In a previous post we saw that Garth Iorg is the Blue Jay that has played the most games with the club without playing for any other MLB teams (931) - but he was drafted by the Yankees. And we saw that Russ Adams, who was a Blue Jays draft pick, played all of his MLB games with the Jays (286) - but he finished his career in the minor league systems of the Padres and Mets.

Believe it or not, Danny Ainge with his 211 games (1979-81) is the all-time Blue Jays organization lifer (i.e. drafted (1977, round 15), played in the bigs, and retired all as a member of the Blue Jays organization). Not quite Carl Yastrzemski territory (3,308)!

Note: as of this posting, Adam Lind (2004, round 3) has played all of his 905 MLB games as a Blue Jay, but we’ll have to wait until he retires before crowning him the new champ.

Posted 3 months ago

Russ Adams, 2006 Topps card

In this post we learned that Garth Iorg is the Blue Jays all-time leader in games played (931) having only played at the MLB level for the Jays. However he wasn’t originally drafted by the Blue Jays. As far as being picked by the Blue Jays, coming up through the farm system, then only playing at the MLB level with the Jays, this is your all-time leader.

Russ Adams was drafted out of UNC Chapel Hill in the 1st round in 2002, with the 14th overall pick. The next 3 picks were Scott Kazmir, Nick Swisher, and Cole Hamels (ouch). He progressed rapidly, playing for 2 levels in 2002, 2 more in 2003, and hitting .288 in AAA in 2004 to earn a September call up. He got a great start to his MLB career with a hit in his first plate appearance, and went 12 for his first 27 at bats (.444).

He posted a decent rookie campaign in 2005 (commemorated on this card), but that was as good as it got, as he posted negative WAR totals in parts of 3 more seasons. All in all, Adams played all of his 286 games with the Blue Jays (2004-09).

But he was released in 2009 and ended up playing AAA for the Padres that season, and more AAA (Buffalo) for the Mets in 2010 and 2011 before retiring.

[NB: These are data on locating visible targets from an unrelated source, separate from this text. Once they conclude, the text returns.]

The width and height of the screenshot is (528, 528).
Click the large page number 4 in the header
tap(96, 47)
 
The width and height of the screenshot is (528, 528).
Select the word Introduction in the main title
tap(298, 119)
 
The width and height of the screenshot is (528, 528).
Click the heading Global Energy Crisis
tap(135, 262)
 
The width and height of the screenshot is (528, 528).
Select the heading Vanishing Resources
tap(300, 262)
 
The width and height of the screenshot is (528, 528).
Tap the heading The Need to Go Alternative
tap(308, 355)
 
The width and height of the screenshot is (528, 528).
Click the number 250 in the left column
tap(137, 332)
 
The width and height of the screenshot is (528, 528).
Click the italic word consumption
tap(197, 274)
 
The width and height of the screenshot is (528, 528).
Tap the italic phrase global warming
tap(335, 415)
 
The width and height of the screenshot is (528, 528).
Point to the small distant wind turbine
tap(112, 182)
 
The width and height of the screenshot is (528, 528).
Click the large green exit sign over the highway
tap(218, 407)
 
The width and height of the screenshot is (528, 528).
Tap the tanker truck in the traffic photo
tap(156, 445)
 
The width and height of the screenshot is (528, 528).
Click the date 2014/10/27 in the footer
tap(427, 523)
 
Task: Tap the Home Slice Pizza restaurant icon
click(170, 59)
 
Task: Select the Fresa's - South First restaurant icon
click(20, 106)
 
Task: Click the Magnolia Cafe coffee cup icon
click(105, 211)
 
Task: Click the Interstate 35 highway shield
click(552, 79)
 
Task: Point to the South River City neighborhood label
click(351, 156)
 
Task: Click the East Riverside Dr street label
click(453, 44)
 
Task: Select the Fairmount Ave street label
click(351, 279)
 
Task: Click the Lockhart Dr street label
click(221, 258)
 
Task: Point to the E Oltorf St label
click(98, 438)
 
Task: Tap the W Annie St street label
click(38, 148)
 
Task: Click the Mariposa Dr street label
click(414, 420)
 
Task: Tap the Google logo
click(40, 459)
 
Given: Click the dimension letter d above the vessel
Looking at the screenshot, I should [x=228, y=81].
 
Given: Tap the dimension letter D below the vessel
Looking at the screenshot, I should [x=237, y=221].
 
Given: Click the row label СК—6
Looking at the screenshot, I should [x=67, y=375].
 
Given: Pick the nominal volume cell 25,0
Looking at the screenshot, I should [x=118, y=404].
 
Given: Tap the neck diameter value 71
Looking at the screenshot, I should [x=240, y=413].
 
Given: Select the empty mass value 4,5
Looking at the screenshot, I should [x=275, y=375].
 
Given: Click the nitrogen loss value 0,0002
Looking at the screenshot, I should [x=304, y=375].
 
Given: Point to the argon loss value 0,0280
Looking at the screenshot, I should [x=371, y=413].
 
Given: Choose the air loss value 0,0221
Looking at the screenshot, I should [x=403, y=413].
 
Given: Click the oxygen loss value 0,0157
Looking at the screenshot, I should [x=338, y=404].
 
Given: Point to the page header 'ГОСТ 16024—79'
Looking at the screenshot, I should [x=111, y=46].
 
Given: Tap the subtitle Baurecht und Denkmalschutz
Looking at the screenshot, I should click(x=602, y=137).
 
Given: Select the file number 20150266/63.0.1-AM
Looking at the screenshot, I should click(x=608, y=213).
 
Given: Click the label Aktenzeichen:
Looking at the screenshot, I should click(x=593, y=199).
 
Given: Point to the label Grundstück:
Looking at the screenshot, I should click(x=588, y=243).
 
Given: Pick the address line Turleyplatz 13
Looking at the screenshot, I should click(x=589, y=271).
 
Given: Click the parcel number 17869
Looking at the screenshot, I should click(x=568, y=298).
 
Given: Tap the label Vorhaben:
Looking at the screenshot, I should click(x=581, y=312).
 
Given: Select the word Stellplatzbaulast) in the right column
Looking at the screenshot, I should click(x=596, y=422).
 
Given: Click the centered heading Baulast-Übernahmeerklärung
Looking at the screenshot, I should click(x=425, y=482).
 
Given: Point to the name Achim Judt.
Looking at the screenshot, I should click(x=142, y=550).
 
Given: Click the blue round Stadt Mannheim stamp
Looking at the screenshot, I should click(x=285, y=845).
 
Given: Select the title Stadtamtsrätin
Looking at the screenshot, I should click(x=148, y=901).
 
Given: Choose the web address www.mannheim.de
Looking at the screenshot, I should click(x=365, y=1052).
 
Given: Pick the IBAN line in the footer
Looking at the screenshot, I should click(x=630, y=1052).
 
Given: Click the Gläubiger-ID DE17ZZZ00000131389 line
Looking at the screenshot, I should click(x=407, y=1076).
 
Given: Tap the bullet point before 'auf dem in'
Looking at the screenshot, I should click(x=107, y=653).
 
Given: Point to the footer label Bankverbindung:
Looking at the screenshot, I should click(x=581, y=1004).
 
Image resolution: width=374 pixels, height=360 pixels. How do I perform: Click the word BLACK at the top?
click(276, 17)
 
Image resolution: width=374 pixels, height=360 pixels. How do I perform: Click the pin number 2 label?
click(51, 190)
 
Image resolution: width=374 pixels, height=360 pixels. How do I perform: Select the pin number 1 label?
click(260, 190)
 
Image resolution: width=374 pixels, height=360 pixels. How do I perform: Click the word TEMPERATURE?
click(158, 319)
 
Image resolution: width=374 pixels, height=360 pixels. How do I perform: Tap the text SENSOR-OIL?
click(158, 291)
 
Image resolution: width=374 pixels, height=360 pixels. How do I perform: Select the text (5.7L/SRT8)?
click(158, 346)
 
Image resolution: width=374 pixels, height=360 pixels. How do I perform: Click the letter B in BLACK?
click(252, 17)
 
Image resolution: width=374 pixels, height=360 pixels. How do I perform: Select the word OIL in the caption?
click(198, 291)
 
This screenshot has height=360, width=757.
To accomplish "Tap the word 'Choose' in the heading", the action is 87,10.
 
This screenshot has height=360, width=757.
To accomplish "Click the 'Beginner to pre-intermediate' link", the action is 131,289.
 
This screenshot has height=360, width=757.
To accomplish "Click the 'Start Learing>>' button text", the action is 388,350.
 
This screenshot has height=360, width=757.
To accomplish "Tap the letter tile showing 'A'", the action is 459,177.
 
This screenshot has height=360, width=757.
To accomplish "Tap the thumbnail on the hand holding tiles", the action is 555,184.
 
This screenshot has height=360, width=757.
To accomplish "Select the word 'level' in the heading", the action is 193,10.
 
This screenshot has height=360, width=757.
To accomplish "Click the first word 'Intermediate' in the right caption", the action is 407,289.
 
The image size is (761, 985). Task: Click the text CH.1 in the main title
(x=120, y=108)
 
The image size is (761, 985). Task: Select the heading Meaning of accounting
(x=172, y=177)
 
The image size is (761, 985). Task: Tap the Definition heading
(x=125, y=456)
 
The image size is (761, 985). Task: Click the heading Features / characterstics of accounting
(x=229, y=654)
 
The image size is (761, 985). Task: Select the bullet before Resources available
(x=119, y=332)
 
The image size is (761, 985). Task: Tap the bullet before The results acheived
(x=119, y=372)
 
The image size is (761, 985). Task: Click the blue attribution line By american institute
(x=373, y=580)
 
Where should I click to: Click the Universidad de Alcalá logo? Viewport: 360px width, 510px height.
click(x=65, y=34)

So another post is forthcoming to find out the Blue Jays’ all-time Derek Jeter who was drafted, played, then retired a Blue Jay.

Posted 3 months ago

Garth Iorg, Scorebook Magazine cover, 1984

With the Jays currently playing Derek Jeter and the Yankees and the recent passing of Tony Gwynn, I’ve been thinking of players that have played their whole MLB careers with only one team. With free agency and rising payrolls (and a plain old decline of employee/employer loyalty in our society), it just doesn’t happen so much anymore.

As far as Blue Jays go, Garth Iorg is your all-time Blue Jay in this regard, at 931 games with the team from 1978-87. (For context, Gwynn was 2,440 games with the Padres, and Jeter is at 2,663 and counting.) But the Blue Jays picked up Iorg from the Yankees in the expansion draft , so he wasn’t quite a Blue Jay for life. I’ll save that for another post.